FTL

Millennium Falcon Cockpit, from Star Wars (1977)
Millennium Falcon Cockpit, from Star Wars (1977) (later repackaged as Star Wars: Episode IV A New Hope. ), A classic cinematic representation of FTL travel

FTL or  Faster Than Light travel is a staple of most Space Opera, even the hard SF versions thereof (the exception being the recent trend towards space opera limited only to the solar system and maybe to a single nearby star).

Einstein proved that ftl is impossible in our space-time. Logic and hard science dictates that it is possible to have two but not all of these three things: Relativity, FTL, and Causality (no paradox); we can get around Einstein by dumping causality (quantum entaglement and nonlocality in effect does this to some degree but only on the quantum scale, not on the macroscale of spaceships).

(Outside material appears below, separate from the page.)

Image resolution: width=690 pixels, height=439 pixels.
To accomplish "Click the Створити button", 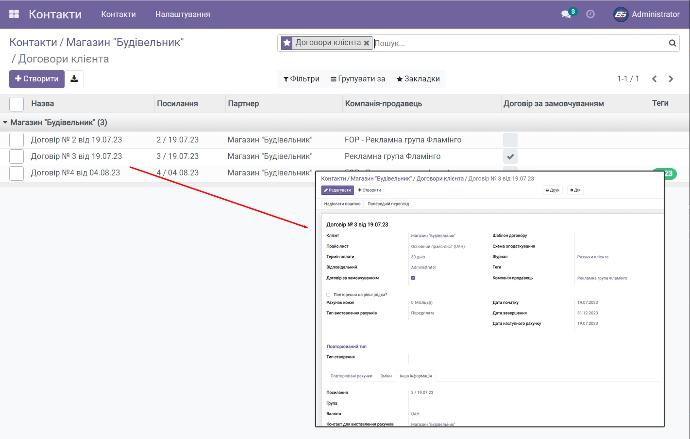I will pyautogui.click(x=36, y=79).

Science fiction uses various plot devices to get around this, e.g. hyperspace, jump-point, warp drive, wormholes, etc.

Hyperspace for example is a purported region of space-time in which the laws of physics differ from our familiar space-time, hence allowing superluminal speed, or alternatively in which remote parts of ordinary spacetime are close together, and in which therefore ftl is possible. In Star Trek this is called Warp Drive.

Jumpspace assume instantaneous ftl transit via handwavium tech (like wormholes but without having an actual navigable wormhole), sometimes this requires certain distance from a planet or star, in other settings there are only certain points where this is possible.

Wormholes and stargates are huge static portals by which ftl transit is possible, but only between two fixed points. Of these, navigable wormholes are the only ones remotely possible given our current understanding of the physical universe, although even they would look nothing like the water-ripple special effects portals of pop sci fi such as Stargate, and require converting a gas giant or an entire star to exotic matter.

A pair of jump-points resembles a wormhole in that it provides a shortcut between two remote points in spacetime.  Unlike wormholes, there is no modification to curved spacetime itself, and hence no need for elaborate wormhole technology such as exotic matter. Rather the ship itself transrotates out of realspace into hyperspace, and then back again into realspace.  With a ship transiting a wormhole, the front half of the ship can have emerged at one end of the universe whilst the rear half is still back at the other end. With jumpspace, the whole ship disappears from the first area of realspace, before appearing or emerging at the other end

There is the tendency among some lovecraftian-influenced horror-fantasy scifi universes, the best known being Warhammer 40K, to replace the Star Trek/Star Wars/SF hyperspace, which is essentially just another form of rational physical reality accessible via ordinary technology, with terrifying alternate dimensions, making ftl a sanity-risking enterprise.

The Alcione-verse uses the premise of Relativity, FTL, and Acausality (macroscale nonlocality) to allows FTL at the cost of a paradoxical universe; every ftl transit adds to the overall paradox debt. To ensure ftl isn’t too easy or comfortable or accessible everywhere, I’ve also brought in paraspace weirdness and lovecraftian elements.